Here's what to expect from Tesla's second-quarter earnings
• The automaker is expected to post a loss of about $2 per share.
•Tesla's Model 3 isn't expected to boost the company's bottom line for some time.
•The company could reveal more details about its upcoming semi-truck, the Model Y, Autopilot updates, and the Gigafactory.
Tesla will report second-quarter earnings after the markets close on Wednesday. Analysts expected another $2.5 billion in revenue and a loss in the ballpark of $2 per share.
Tesla has lost money nearly every quarter since its 2010 IPO, and even though its more affordable Model 3 is starting to roll off the assembly line, that trend won't reverse until many, many Model 3s are delivered to customers.
Tesla has a meaningful medium-term advantage with the Model 3: for the 500,000 pre-orders that have thus far been logged (according to the company, and it's not a precise number), the early deliveries will all be premium-spec, longer range versions of the car, selling for far more than the base $35,000 vehicle.
Plenty of customers are going to happily purchase this version of the Model 3, so the car will initially have a shot at being more profitable than it would be if Tesla had gone directly to the more bare-bones trim level. That's not to say that it will be profitable. Even with $100,000 Model S's and Models X's, Tesla has rarely converted a claimed gross margin in the 20% range to a bottom line quarterly result in the black.

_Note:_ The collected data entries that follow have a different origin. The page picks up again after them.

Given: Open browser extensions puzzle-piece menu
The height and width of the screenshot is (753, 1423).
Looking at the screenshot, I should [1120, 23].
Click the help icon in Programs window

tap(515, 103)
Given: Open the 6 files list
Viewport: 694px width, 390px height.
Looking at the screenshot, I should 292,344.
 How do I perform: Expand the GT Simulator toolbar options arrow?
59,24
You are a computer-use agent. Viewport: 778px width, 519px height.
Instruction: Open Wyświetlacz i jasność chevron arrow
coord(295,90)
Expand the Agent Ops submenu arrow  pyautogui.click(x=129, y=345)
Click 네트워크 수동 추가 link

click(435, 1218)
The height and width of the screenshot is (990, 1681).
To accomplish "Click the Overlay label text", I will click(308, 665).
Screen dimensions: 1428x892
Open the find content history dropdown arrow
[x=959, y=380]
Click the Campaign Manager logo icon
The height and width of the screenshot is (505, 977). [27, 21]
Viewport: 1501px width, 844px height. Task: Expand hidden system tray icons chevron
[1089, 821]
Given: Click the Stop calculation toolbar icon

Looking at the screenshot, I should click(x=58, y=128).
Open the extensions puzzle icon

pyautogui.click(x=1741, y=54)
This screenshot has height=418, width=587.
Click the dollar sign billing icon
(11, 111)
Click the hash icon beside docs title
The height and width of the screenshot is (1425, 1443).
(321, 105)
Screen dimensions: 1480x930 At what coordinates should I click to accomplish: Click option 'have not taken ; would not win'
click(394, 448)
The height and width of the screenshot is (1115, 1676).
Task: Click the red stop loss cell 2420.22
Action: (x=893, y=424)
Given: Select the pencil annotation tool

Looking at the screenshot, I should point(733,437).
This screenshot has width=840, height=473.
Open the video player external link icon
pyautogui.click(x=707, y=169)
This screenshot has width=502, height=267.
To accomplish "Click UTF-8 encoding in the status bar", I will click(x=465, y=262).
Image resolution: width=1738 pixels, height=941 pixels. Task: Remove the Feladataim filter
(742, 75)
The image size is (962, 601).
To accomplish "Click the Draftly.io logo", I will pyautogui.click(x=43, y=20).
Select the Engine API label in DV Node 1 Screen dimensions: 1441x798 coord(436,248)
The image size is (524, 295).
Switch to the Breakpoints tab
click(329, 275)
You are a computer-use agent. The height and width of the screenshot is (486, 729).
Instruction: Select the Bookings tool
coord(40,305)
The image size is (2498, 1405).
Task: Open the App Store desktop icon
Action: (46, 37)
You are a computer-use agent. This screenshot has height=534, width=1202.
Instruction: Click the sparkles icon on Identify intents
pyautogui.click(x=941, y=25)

Only time will tell if Tesla can sell the Model 3 for more than it costs the company to build it. Smaller vehicles, and especially smaller sedans are extremely difficult to make a lot of money off of. At least Tesla's first batch of Model 3s will be priced more like BMW 3-Series cars than the money-bleeding, relatively cheap, shorter-range EVs that are currently in the markets.
Investors might want to know what's going on with battery storage and solar roofs - Tesla's other lines of business - but because the company remains overwhelmingly a carmaker, and one that just handed over the first examples of its most anticipated car, the important stuff will all be bound up with the vehicle business.
Apart from the Model 3's arrival, not much has changed since Q1. Tesla is going to come in light on deliveries through the third quarter, with the prospect of a Model 3 surge providing some possible momentum at year's end, allowing for catch-up. The company's balance sheet looks capable of getting it through the rest of 2017, but Tesla will be down to about $1 billion in the bank by December and will be thinking before then about undertaking another capital raise while the stock is still trading above $250 per share (it's above $300 currently).
The bottom line is that we aren't going to learn much from the Q2 results. Some color may arrive on future products, such as the semi-truck that's supposed to be revealed in September and the Model Y crossover SUV, for which CEO Elon Musk has said there will be an all-new engineering platform.
An update on battery production at the Gigafactory, Autopilot updates, and the evolution of plans to manufacture cars in China (rather than exporting from the US) might also arrive.
Otherwise, the story hasn't changed since Q1.
Tesla was trading down about 2% on Tuesday morning, to $318.
Earlier this year, shares had rallied close to $400, giving Tesla a market cap that exceeded Fiat Chrysler Automobiles, Ford, and General Motors.